Что же касается того священника, на которого жалуется народ, то, ежели нет надежных свидетелей, которые могут подтвердить истинность предъявленного обвинения, пусть всякий священник на основании своей присяги будет отпущен без осуждения, но он должен привести в качестве свидетелей своей чистоты и невиновности того, кому все известно и открыто, и так да пребывает в своем прежнем положении.

Касательно человека, над которым епископом была совершена конфирмация[103]: да не повторяется над ним это действие.

При принесении Бескровной Жертвы следует обращать внимание на то, что Господь наш Иисус Христос преподал Своим святым ученикам. А именно, Он взял одну чашу и дал ее им со словами: Сия чаша есть Новый Завет в Моей Крови; сие творите, когда только будете пить, в Мое воспоминание (1 Кор. 11, 25). Этому отнюдь не сообразно, если на престол во время совершения мессы ставят две или три чаши.
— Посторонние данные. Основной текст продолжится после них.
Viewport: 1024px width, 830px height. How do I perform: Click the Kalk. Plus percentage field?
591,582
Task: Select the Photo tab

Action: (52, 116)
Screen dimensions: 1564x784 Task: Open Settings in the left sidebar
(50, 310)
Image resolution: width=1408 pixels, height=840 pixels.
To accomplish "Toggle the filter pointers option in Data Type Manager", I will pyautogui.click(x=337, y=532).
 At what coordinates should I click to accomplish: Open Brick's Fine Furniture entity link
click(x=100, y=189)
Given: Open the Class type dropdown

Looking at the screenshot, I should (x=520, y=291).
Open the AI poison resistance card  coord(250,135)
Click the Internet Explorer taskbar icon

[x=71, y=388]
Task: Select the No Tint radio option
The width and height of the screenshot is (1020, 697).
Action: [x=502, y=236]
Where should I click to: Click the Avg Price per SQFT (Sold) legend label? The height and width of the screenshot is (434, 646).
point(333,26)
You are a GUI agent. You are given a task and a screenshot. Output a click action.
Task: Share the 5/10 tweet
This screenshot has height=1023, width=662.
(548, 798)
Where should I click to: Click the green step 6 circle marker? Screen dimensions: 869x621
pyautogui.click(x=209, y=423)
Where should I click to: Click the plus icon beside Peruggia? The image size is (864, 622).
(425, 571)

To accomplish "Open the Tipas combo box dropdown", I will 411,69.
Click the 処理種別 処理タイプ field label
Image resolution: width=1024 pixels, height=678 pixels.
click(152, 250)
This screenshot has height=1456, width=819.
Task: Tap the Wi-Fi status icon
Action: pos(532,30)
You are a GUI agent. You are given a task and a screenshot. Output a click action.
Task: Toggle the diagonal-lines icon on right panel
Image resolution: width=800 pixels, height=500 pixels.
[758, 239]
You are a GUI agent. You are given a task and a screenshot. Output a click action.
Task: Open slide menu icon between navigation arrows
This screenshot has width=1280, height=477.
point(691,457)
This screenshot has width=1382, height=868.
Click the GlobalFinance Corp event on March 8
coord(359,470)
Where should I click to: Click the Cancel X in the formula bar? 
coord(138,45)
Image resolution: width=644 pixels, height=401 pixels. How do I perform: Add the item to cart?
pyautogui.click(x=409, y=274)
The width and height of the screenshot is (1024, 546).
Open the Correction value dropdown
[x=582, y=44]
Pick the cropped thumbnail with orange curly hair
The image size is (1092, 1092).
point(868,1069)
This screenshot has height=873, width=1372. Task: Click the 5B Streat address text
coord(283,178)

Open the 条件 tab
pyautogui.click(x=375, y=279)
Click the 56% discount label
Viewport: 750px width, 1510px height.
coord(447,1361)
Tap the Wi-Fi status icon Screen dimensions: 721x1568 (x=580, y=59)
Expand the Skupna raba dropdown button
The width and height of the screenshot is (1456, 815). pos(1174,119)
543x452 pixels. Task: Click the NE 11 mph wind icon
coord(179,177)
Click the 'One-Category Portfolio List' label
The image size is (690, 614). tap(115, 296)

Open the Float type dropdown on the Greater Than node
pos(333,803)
Ты вопрошал об идоложертвенных яствах, можно ли от них вкушать, если верующие осенят их знамением животворящего креста. В качестве ответа довольно будет того, что сказал блаженный апостол Павел: Если кто скажет вам: это идоложертвенное, то не ешьте ради того, кто объявил вам, и ради совести (1 Кор. 10, 28).

Далее ты вопрошал, если отец или мать отдали своего сына или свою дочь уже в детские годы за монастырские стены для жительства по монашеским уставам, имеют ли они право по достижении зрелости выйти из монастыря и вступить в брак. Этого мы всячески избегаем, поскольку это грех, чтобы дети, посвященные родителями Богу, давали волю своим страстям.